Sehingga panasnya Amerika melihat kenyataan jalinan hubungan Rusia-Cina akan mampu meningkatkan suhu ketegangan di negara Eropa, dan akan berpotensi pada pecahnya perang dunia ketiga yang mungkin diawali oleh invasi militer Rusia atas Ukraina. Dan jika meletus perang dunia ketiga maka seluruh dunia akan terkena imbasnya, berupa kehancuran baik secara fisik maupun secara moral. Bisa jadi pula, akan lebih dahsyat kehancurannya dibanding perang dunia satu dan perang dunia dua. Sebab perang dunia ke 3 pastilah akan menggunakan teknologi militer yang lebih canggih lagi berupa ledakan nuklir, sebab negara adidaya dan negara-negara besar dunia saat ini memang memiliki senjata nuklir yang sangat banyak, sebagai efek dari pengembangan teknologi nuklir yang sangat masif saat ini.
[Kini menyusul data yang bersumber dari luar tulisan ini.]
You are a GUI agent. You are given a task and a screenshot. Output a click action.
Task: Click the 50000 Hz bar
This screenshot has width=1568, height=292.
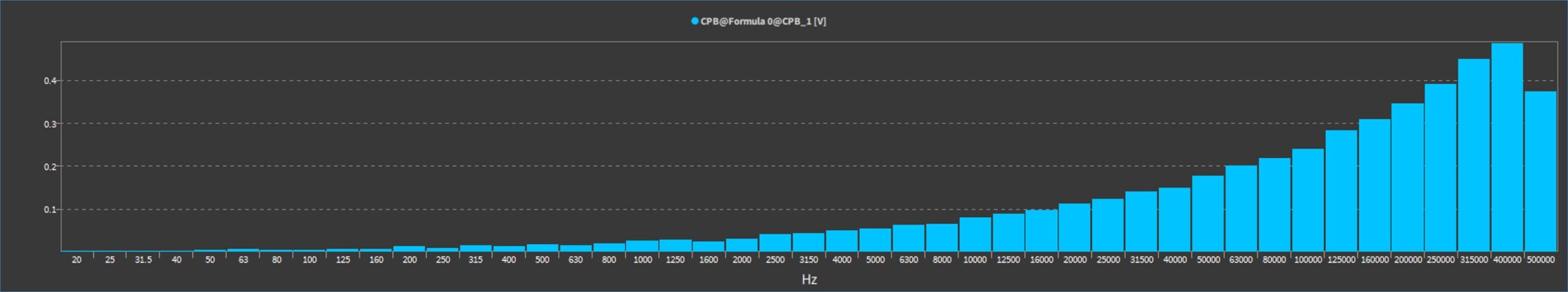(x=1208, y=213)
Walaupun bisa jadi pula perang dunia ketiga ini tidak akan terjadi, jika seluruh dunia tetap mengikuti doktrin dan aturan yang ditetapkan oleh negara adidaya, Amerika. Namu, satu hal yang menjadi bahan pertimbangan mendasar adalah bahwa Rusia dan Cina memiliki kekuatan yang hampir menyeimbangi kekuatan yang dimiliki oleh Amerika, juga banyaknya ketidakpuasan dari banyak negara atas kepemimpinan Amerika di dunia saat ini, sebab kepemimpinannya yang dilandasi oleh asas sekuler-kapitalisme, telah memantik banyak kerusakan diberbagai belahan bumi. Sehingga bisa jadi ketidakpuasan akan kepemimpinan terhadap Amerika saat ini akan menggerakkan timbulnya perlawanan terhadap kepemimpinan Amerika, yang bisa jadi berawal dari konflik antara Rusia-Ukraina, saat Rusia mendapatkan bantuan ekonomi militer dari Cina.

Wallahualam.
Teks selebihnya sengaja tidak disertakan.